Why the determinant of a matrix with the sum of each row's elements equal 0 is 0? I'm trying to understand the proof of a problem, but I'm stuck. In my book they consider that if all lines of a matrix has sum 0 then it's determinant is also 0. I checked some random examples and it's true, but I couldn't proof it. Could you help me?
 A: Another way to derive this result:
When the sum of all rows are zero, the row vectors are linearly dependent. Hence the determinant is zero. 
In fact, if any two or three or four rows add up to pure zero, the determinant is zero as well.
A: Geometrically speaking, the determinate calculates the area, volume, or hyper-volume of a trapezoid, parallelepiped, of hyper-parallelepiped in $\mathbb{R}^2$, $\mathbb{R}^2$, or $\mathbb{R}^n$ (respectively). A row full of zeros in a $n\times n$ matrix implies that the hyper-parallelepiped is "missing" a dimension that is needed in order to compute the hyper-volume; thereby causing the determinate to become zero. 
To better visualize this explanation, visualize how a trapezoid (a two dimensional object) can be represented by a $3\times 3$ matrix. Since a trapezoid does not have a volume, then the determinate must be zero. 
Algebraically speaking, apply the technique of co-factor expansion.
A: Let your matrix be called $A$.  Then set $x$ to be the column vector of all 1's.  You have $$Ax=0=0x$$
Hence $x$ is an eigenvector of $A$, while $0$ is an eigenvalue. Since the determinant is the product of the eigenvalues, and one of those is zero, the determinant must be zero.

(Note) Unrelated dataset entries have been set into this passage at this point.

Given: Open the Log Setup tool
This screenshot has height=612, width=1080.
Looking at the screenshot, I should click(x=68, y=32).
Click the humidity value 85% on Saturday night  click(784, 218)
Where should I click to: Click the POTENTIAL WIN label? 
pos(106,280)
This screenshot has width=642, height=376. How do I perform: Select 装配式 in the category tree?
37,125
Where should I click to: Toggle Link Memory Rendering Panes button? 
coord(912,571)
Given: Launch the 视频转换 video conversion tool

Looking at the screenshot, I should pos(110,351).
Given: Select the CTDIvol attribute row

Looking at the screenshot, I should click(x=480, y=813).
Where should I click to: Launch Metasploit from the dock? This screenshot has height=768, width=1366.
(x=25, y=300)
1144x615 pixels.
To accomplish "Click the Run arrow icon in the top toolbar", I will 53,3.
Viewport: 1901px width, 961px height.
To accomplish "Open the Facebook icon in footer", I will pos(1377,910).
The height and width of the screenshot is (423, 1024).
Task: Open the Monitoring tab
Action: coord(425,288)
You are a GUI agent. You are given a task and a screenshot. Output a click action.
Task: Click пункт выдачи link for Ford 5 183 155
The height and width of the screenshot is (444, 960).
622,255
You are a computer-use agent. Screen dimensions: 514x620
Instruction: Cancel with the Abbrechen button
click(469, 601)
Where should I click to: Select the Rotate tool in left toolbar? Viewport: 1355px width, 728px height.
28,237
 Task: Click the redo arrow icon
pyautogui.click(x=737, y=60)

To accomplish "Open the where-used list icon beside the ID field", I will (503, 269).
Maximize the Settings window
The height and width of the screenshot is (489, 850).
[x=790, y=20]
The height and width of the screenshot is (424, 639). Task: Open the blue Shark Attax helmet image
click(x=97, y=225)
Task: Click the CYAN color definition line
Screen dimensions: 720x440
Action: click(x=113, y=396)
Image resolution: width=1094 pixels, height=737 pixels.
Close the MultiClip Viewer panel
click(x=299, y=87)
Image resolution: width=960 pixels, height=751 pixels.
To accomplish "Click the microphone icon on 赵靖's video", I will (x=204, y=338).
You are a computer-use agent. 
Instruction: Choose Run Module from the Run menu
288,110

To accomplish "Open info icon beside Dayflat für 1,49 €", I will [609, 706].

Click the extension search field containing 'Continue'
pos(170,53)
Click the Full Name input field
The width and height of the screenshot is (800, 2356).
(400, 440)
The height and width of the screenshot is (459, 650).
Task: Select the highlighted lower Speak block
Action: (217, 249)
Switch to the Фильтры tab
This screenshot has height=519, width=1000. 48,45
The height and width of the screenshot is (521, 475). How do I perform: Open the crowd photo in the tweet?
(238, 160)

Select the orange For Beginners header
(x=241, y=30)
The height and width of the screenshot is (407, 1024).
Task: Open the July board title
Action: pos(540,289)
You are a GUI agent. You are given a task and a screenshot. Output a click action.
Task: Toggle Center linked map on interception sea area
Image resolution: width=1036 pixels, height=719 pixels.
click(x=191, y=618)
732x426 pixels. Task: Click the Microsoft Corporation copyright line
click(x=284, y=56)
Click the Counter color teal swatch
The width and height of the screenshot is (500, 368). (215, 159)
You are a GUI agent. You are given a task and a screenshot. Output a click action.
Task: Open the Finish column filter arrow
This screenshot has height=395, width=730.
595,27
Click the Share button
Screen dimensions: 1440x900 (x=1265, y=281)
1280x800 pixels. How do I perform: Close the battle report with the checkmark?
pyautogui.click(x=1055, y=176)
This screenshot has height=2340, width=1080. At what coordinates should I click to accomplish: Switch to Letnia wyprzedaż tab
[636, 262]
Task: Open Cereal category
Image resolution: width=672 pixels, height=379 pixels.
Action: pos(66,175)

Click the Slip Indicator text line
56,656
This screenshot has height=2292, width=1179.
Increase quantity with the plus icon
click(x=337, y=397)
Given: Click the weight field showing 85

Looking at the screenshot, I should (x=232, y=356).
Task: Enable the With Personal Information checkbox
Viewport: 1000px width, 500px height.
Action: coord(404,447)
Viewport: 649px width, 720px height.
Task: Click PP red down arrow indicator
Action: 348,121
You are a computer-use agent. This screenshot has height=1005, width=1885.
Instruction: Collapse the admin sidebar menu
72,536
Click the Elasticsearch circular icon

A: It doesn't change the determinant of a matrix if we take a column and replace it by the sum of itself and (any scalar multiple of) another column in the matrix.
So take the last column and replace it by the sum of itself with the first column. Next, replace it by the sum of itself with the second column. Continue. Repeating this process till you get to the next-to-last-column, you see that you have replaced each entry the original last column with the sum of all the entries in that row, which is zero. So now the entire last column is zero, and the determinant must be zero.
A: Hint: The vector
$$\begin{bmatrix}1 \\  1 \\ \vdots  \\ 1  \end{bmatrix}$$
is an eigenvector with eigenvalue __?